Niddertalbahn
Die rund 30 km lange Eisenbahnstrecke zwischen Bad Vilbel und Glauburg-Stockheim ist stark ausgelastet. Durch die stetige Zunahme des Personenverkehrs stößt die Niddertalbahn daher vor allem zu Hauptverkehrszeiten an ihre Kapazitätsgrenzen. Künftig soll das Nahverkehrsangebot deutlich verbessert werden.
Durch das Projekt wird die heute eingleisige Strecke deshalb abschnittsweise auf zwei Gleise erweitert und die Geschwindigkeit auf verschiedenen Abschnitten angehoben. Dazu müssen viele Bauwerke wie Brücken, Bahnübergänge und Verkehrsstationen umfangreich angepasst und modernisiert werden. Nach dem Ausbau sind mehr Züge auf der Strecke unterwegs. Der heutige Stundentakt wird auf einen Halbstundentakt verbessert. In der Hauptverkehrszeit fahren die Züge sogar alle Viertelstunde, morgens in Richtung Frankfurt und nachmittags in Richtung Glauburg-Stockheim.
Für eine leisere und umweltfreundlichere Niddertalbahn wird die gesamte Strecke elektrifiziert. Züge fahren künftig mit Strom anstatt Diesel. Ende Januar 2026 sind die Planfeststellungsunterlagen vom Eisenbahn-Bundesamt zur Einsicht und Abgabe von Stellungnahmen veröffentlicht worden. Damit hat das Verfahren zur Erteilung einer Baugenehmigung begonnen.

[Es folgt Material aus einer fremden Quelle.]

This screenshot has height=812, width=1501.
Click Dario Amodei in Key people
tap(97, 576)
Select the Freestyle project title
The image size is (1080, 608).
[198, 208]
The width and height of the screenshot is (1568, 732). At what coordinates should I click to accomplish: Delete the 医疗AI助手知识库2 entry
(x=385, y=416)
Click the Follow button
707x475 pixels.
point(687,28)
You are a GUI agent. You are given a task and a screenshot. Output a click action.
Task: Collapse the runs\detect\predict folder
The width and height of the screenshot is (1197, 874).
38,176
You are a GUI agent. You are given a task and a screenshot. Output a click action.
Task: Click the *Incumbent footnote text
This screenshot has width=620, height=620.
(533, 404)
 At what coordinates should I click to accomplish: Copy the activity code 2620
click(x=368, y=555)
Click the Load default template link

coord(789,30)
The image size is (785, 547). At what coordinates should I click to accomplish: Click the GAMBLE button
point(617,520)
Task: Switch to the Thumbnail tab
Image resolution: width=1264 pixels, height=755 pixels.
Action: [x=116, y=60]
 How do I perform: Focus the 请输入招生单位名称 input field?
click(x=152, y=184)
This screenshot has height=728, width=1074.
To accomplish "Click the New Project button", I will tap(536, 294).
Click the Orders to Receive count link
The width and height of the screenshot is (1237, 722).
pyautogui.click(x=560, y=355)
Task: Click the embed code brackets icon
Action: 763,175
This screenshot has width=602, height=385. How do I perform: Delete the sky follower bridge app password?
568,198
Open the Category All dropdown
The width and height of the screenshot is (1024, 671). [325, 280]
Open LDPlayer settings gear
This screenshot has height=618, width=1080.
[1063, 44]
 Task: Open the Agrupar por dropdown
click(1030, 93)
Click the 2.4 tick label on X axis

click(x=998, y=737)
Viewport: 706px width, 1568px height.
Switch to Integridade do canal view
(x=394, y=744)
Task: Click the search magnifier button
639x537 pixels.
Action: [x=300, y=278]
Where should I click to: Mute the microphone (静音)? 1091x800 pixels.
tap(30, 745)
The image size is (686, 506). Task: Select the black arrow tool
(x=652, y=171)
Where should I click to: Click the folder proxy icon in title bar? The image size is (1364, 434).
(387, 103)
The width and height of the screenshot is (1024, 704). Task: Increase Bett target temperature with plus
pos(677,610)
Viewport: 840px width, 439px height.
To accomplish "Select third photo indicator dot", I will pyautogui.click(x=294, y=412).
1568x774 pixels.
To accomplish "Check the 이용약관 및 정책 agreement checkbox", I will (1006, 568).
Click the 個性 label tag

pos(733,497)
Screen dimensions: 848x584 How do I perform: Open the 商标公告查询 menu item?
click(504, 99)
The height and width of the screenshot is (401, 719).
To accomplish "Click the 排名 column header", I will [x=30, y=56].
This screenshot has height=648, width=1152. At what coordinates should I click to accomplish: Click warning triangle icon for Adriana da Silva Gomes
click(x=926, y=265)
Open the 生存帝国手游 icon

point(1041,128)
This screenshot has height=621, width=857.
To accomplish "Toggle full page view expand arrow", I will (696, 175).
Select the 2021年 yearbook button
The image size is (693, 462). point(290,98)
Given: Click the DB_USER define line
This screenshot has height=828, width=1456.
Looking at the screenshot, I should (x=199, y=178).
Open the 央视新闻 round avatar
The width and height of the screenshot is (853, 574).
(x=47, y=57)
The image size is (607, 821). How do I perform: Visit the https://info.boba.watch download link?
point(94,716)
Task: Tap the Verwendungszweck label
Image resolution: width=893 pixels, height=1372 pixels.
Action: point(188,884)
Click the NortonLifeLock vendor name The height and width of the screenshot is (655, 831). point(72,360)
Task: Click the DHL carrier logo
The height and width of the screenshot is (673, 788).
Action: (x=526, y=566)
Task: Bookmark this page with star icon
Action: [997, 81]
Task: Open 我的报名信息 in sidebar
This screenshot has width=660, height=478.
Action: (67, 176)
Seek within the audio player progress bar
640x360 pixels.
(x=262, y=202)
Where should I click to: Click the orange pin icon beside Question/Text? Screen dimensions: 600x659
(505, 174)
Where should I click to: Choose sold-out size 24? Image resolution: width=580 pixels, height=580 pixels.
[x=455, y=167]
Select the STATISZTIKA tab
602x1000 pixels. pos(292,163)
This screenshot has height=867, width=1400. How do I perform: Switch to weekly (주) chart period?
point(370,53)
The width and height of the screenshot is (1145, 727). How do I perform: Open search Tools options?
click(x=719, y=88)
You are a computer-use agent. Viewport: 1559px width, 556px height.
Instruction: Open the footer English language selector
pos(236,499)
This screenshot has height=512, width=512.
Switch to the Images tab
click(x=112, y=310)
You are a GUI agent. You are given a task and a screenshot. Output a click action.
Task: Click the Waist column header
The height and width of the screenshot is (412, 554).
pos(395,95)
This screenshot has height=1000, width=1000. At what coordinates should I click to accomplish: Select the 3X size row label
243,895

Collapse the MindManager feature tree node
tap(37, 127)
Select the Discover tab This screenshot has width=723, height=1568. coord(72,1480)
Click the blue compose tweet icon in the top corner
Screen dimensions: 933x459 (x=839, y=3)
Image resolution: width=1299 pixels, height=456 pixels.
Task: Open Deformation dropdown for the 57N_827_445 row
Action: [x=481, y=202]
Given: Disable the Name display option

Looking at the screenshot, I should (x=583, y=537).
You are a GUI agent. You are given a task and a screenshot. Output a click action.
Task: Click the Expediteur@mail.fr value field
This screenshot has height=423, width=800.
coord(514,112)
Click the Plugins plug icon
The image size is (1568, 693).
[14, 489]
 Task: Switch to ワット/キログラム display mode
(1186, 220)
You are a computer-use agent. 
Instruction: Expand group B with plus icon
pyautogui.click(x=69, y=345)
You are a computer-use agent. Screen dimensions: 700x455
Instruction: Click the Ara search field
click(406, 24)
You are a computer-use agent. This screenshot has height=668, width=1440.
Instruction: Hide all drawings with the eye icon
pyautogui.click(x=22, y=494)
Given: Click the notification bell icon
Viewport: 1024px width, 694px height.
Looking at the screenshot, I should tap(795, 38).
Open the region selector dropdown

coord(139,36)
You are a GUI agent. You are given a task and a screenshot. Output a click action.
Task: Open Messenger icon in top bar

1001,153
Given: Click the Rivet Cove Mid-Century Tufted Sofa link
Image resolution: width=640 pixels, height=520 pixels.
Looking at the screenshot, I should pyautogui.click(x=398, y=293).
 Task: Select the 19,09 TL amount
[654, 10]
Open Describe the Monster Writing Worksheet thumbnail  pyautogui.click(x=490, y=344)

Mit dem Ausbau und der Elektrifizierung der Strecke verbessern wir die Mobilität der Menschen in der Region und leisten einen positiven Beitrag für die Umwelt.
Mehr Schnelligkeit
Um bis zu 10 Minuten kürzere Fahrzeit in der Relation Frankfurt – Glauburg-Stockheim.
Mehr Verbindungen
Größtenteils durchgängige Direktverbindungen nach Frankfurt und mehr Züge sowohl generell als auch in der Hauptverkehrszeit.
Mehr Kapazität
Durch zweigleisige Abschnitte auf der Niddertalbahn schaffen wir die Voraussetzungen, dass künftig mehr Züge auf der Strecke unterwegs sein können als bisher.
Mehr Umwelt - & Lärmschutz
Leiser und klimafreundlicher durch die Elektrifizierung der Strecke.